**Provided records**
* * * * * * *

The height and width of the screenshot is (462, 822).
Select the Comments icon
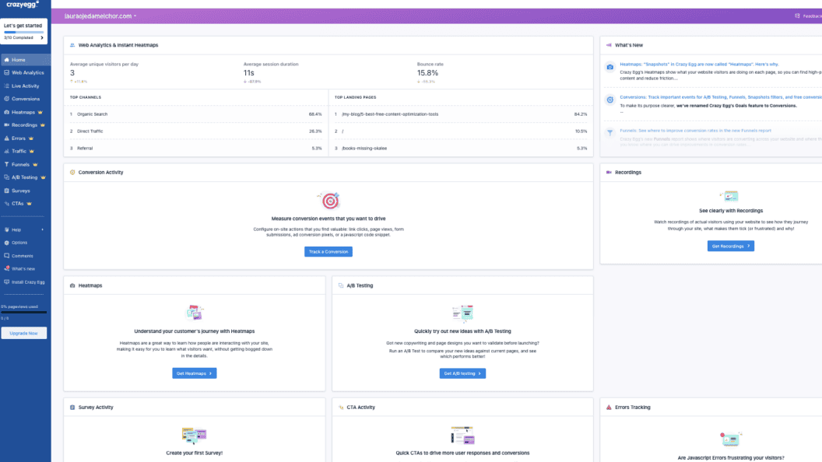(x=8, y=255)
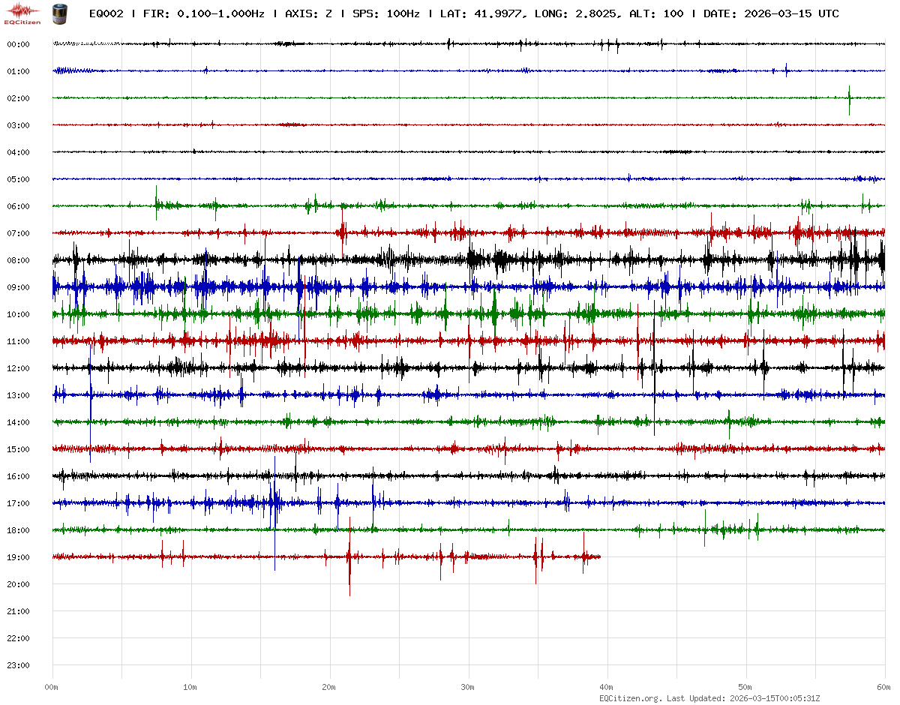Viewport: 900px width, 705px height.
Task: Click the geophone sensor icon
Action: tap(59, 14)
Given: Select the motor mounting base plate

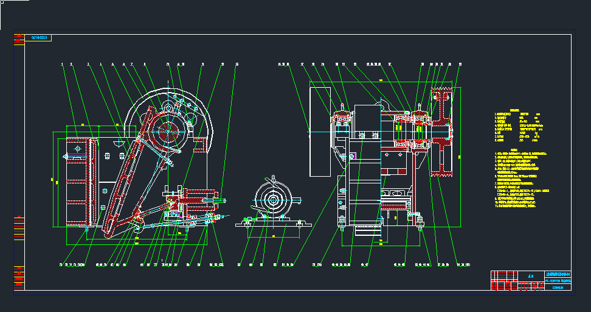Looking at the screenshot, I should 273,223.
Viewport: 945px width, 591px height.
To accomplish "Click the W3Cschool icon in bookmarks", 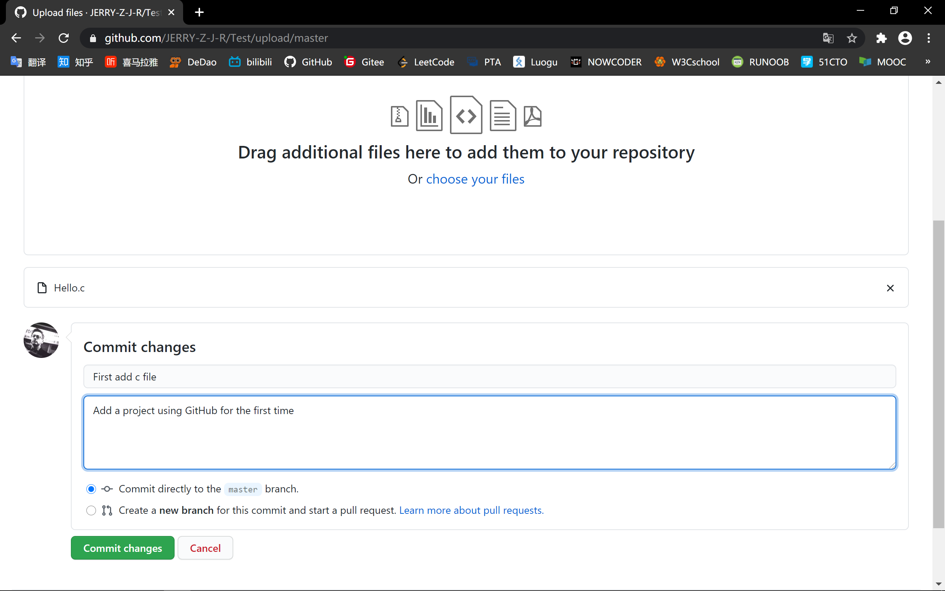I will 660,62.
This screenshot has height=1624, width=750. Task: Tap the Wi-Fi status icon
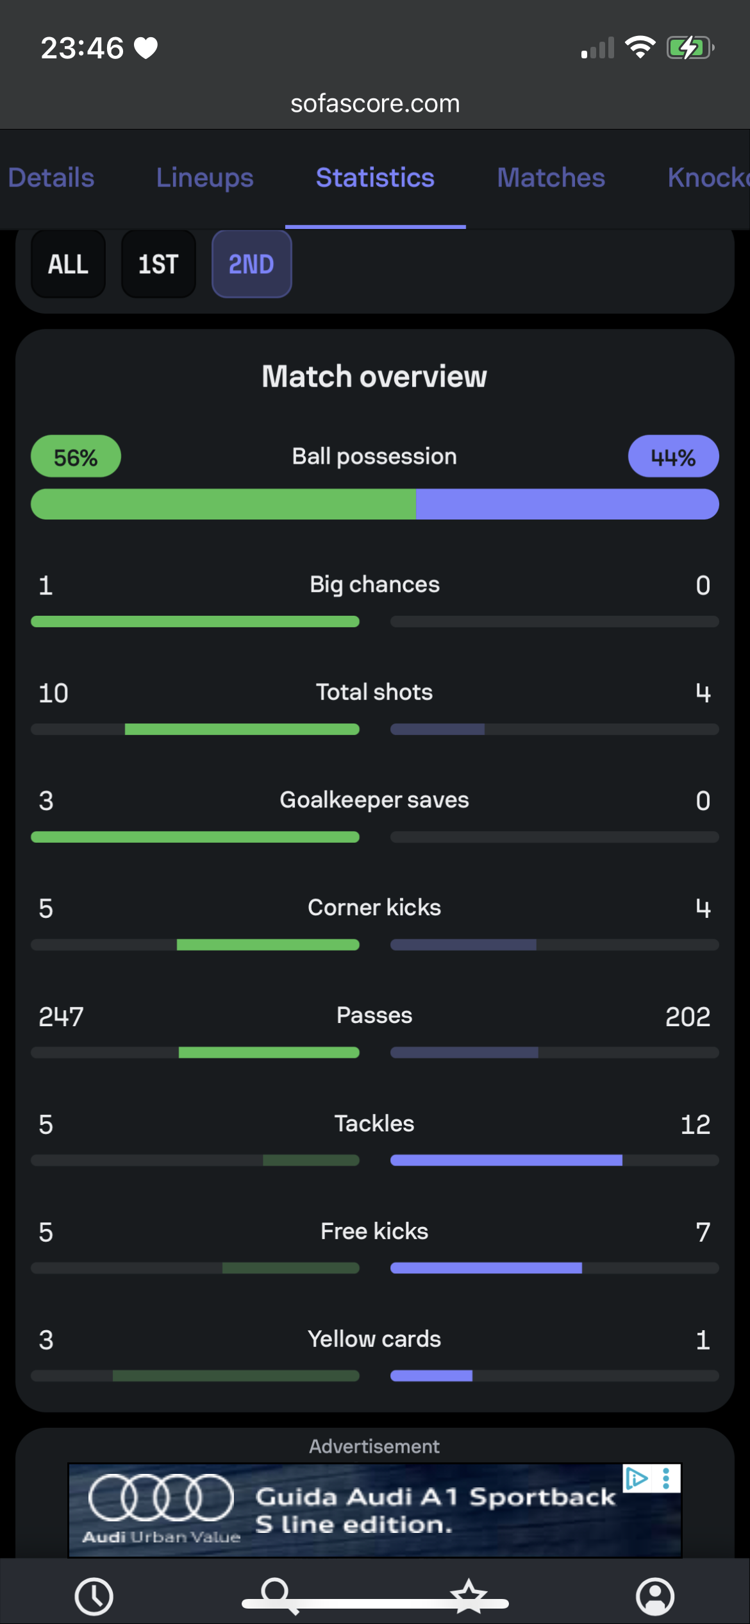click(x=640, y=47)
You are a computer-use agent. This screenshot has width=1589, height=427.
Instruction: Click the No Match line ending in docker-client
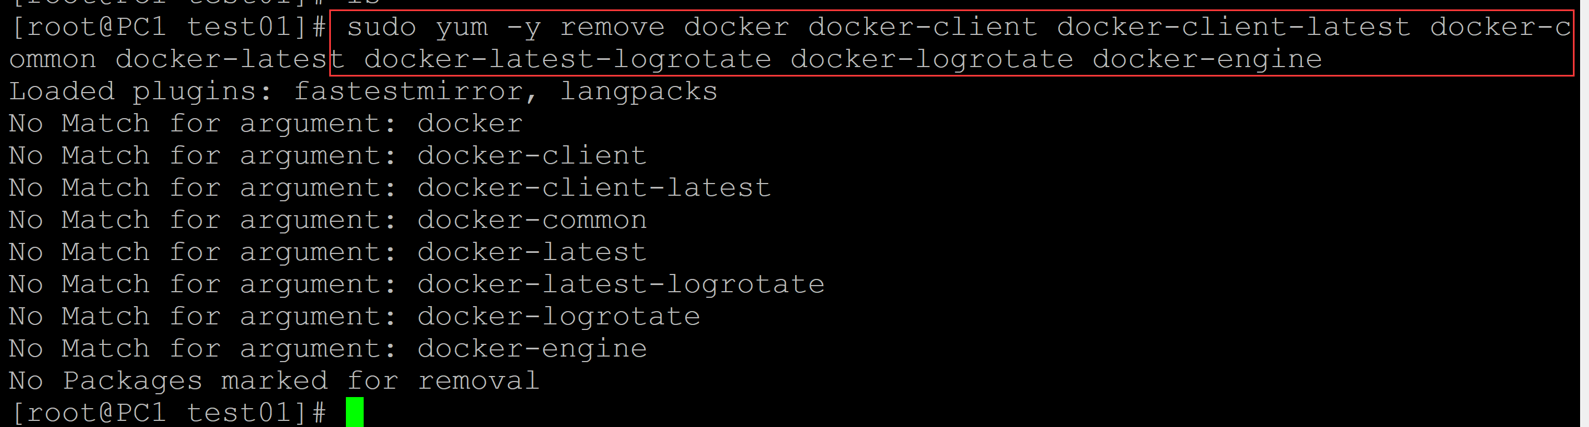327,156
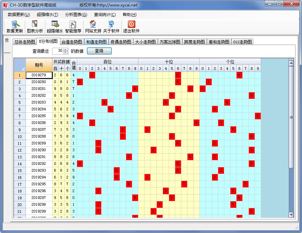Select the 012走势图 tab
The height and width of the screenshot is (233, 302).
point(242,42)
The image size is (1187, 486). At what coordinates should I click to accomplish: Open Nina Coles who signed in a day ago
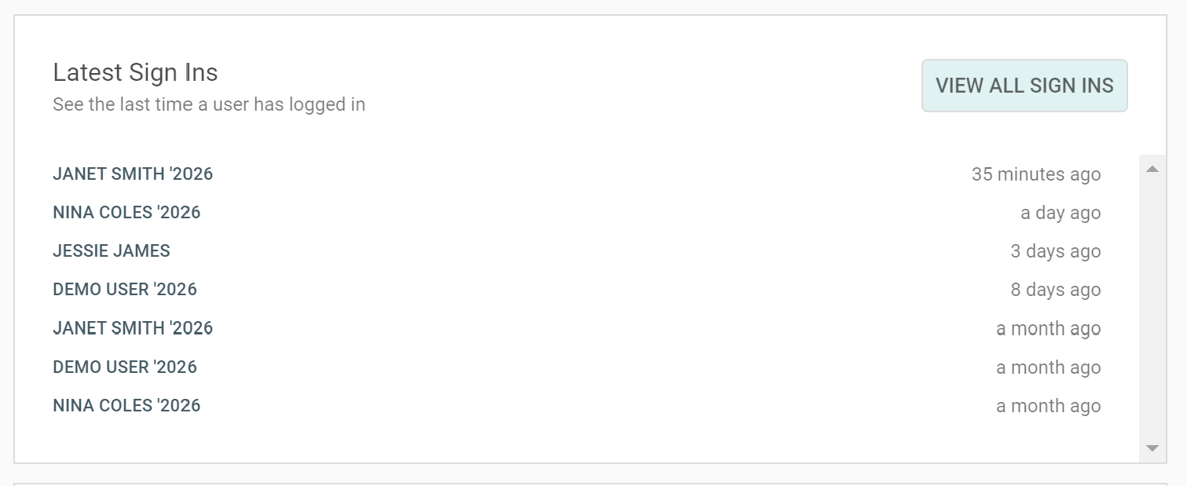(x=126, y=213)
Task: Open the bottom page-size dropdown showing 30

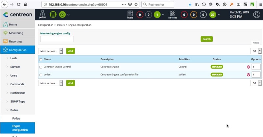Action: (x=256, y=83)
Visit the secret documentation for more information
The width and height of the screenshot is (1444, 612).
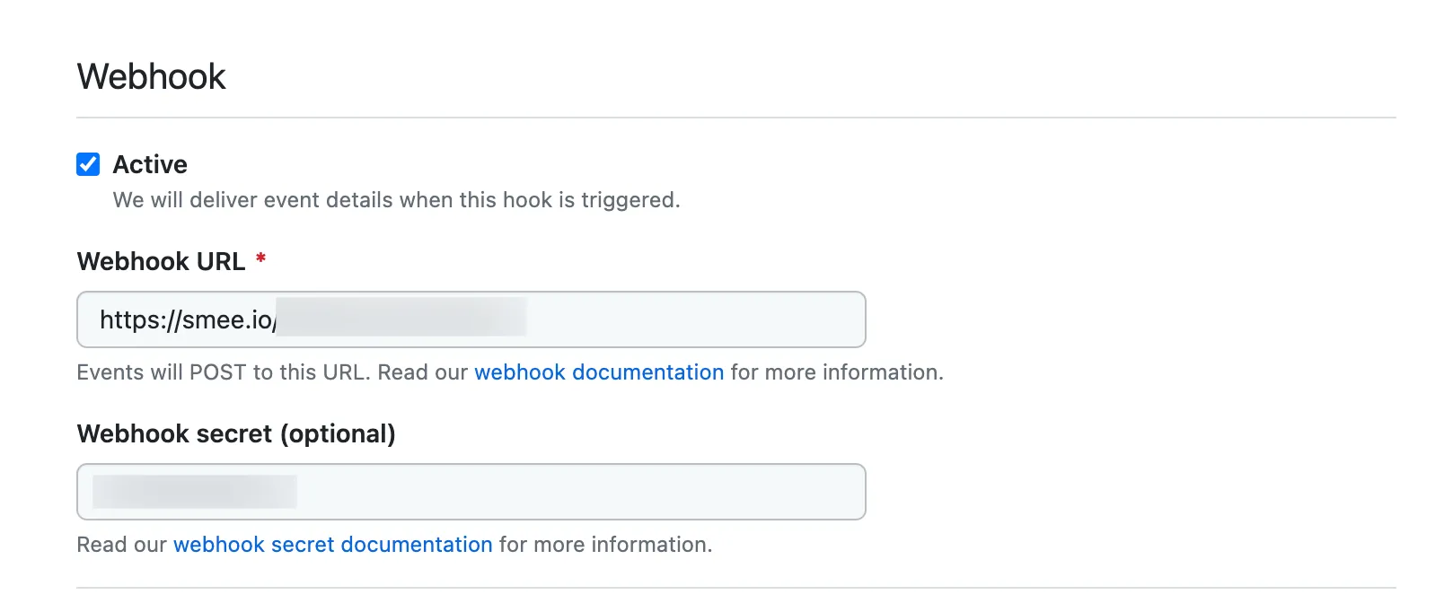(x=332, y=544)
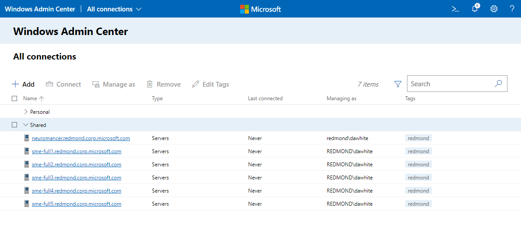Click the search magnifier icon

tap(498, 84)
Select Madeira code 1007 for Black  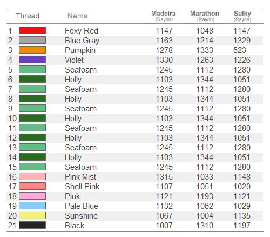pos(164,226)
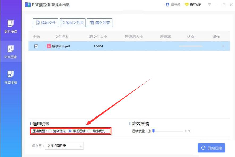Click the PDF猫压缩 app logo icon

coord(28,5)
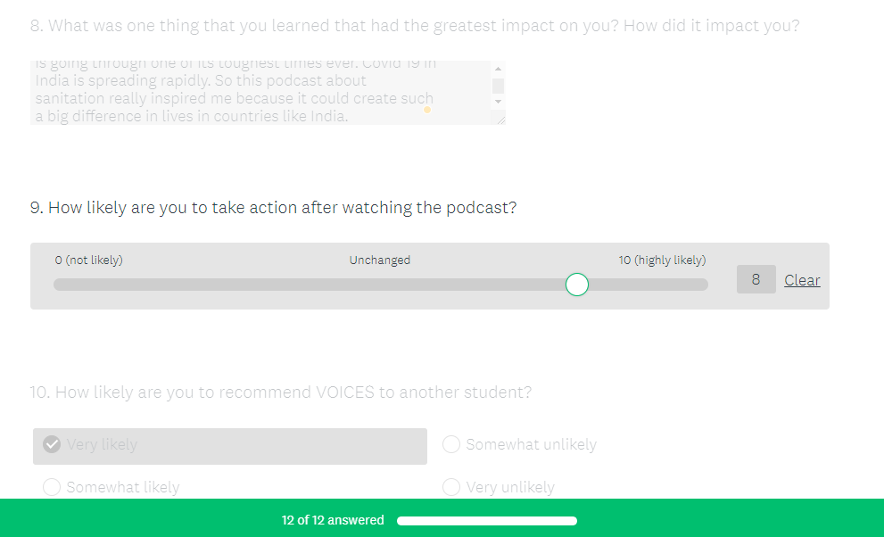
Task: Click the textarea scroll down arrow
Action: [498, 102]
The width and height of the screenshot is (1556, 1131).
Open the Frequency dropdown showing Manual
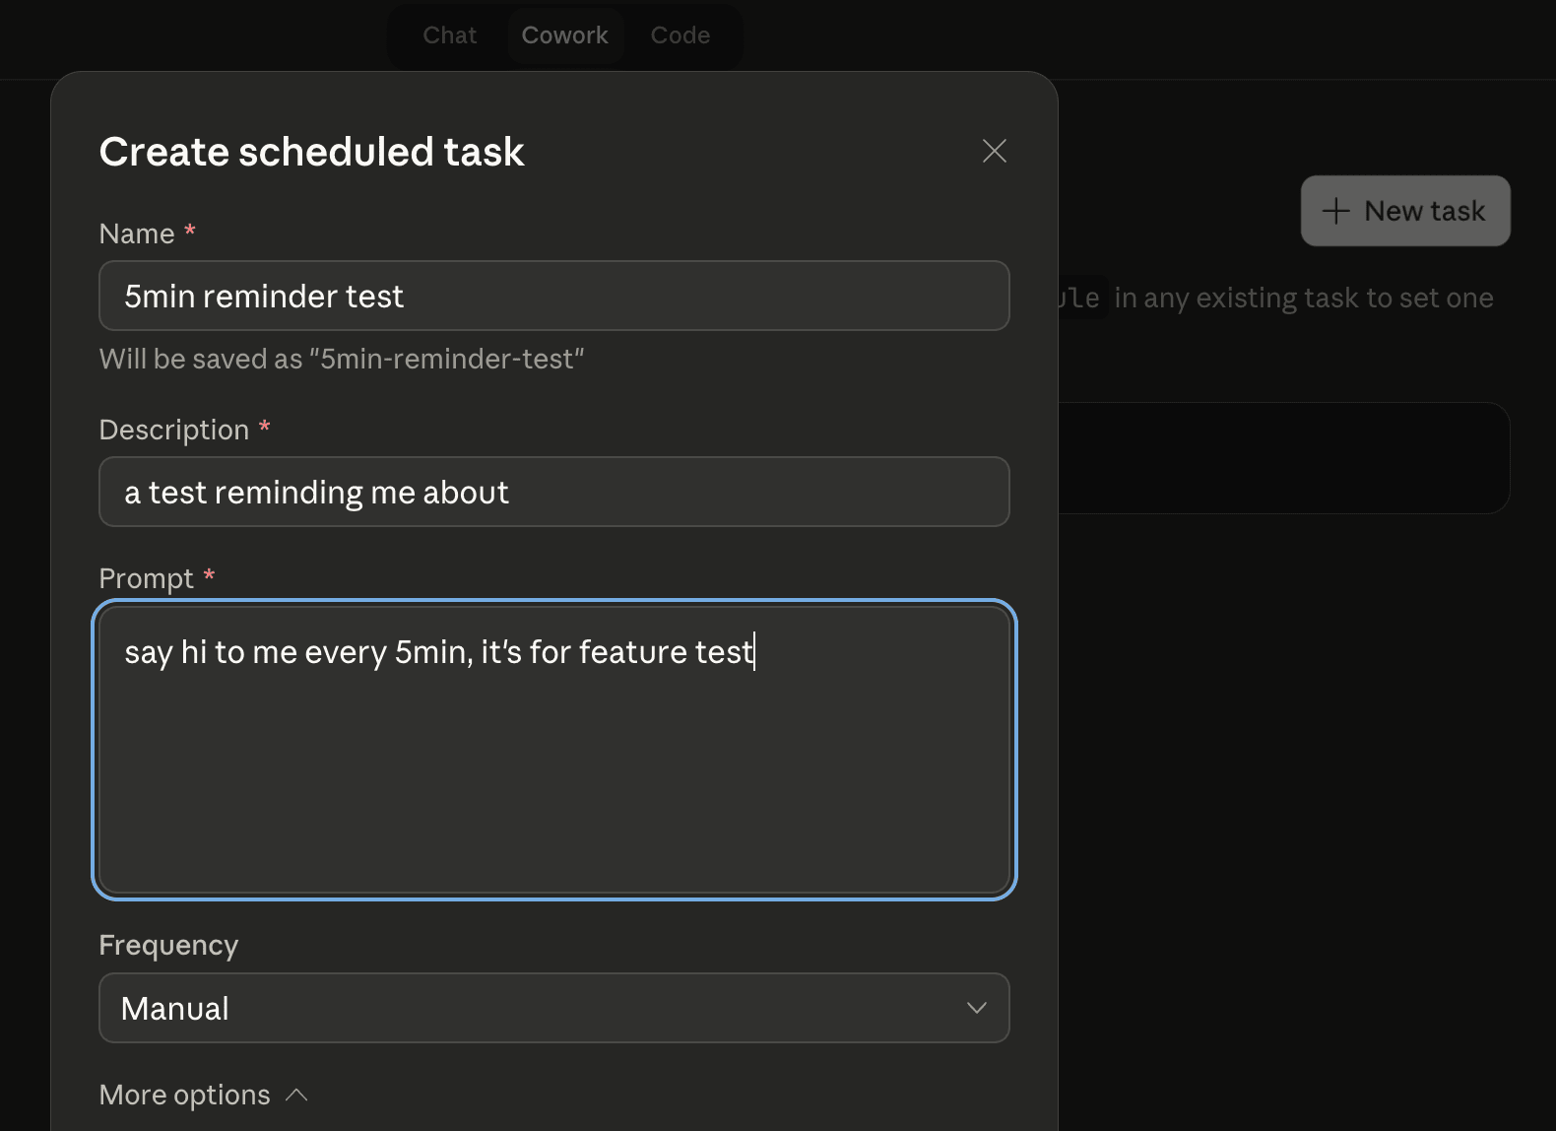pos(553,1008)
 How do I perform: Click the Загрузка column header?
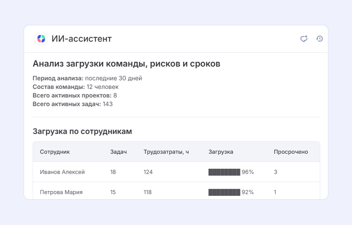coord(221,152)
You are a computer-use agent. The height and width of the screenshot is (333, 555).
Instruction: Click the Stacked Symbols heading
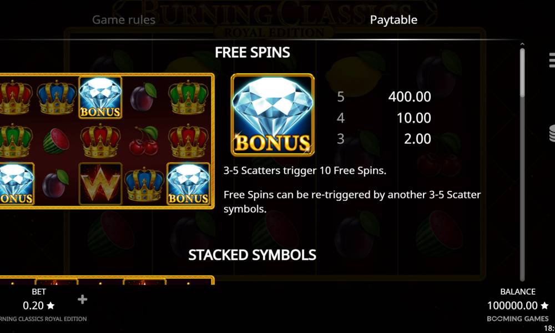pyautogui.click(x=252, y=255)
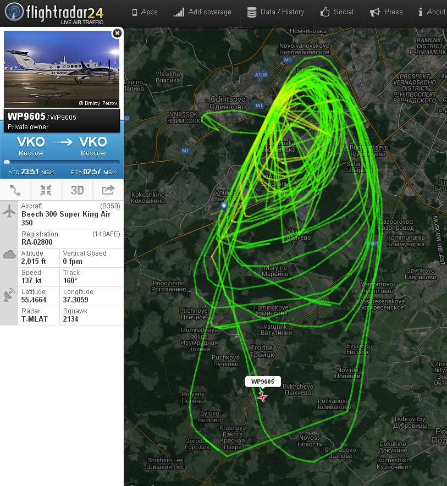Click the flight route path icon
The height and width of the screenshot is (486, 447).
pos(15,190)
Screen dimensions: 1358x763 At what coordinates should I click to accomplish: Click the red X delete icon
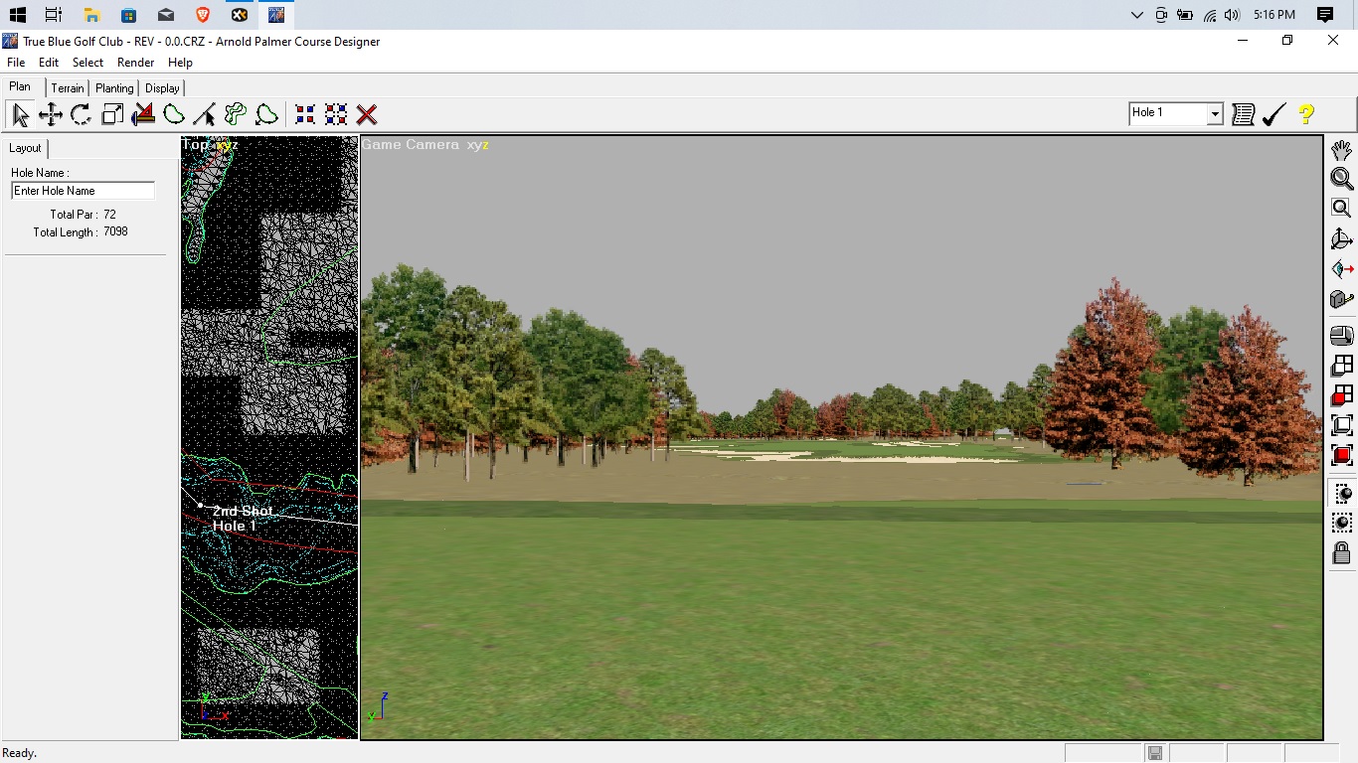[367, 115]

* * * * * * *

**Task statement**
Spot every line in the entries that includes the word "agent", and copy each one out.

**Your response**
You are a computer-use agent. This screenshot has width=1589, height=427.
You are a computer-use agent. The height and width of the screenshot is (333, 555).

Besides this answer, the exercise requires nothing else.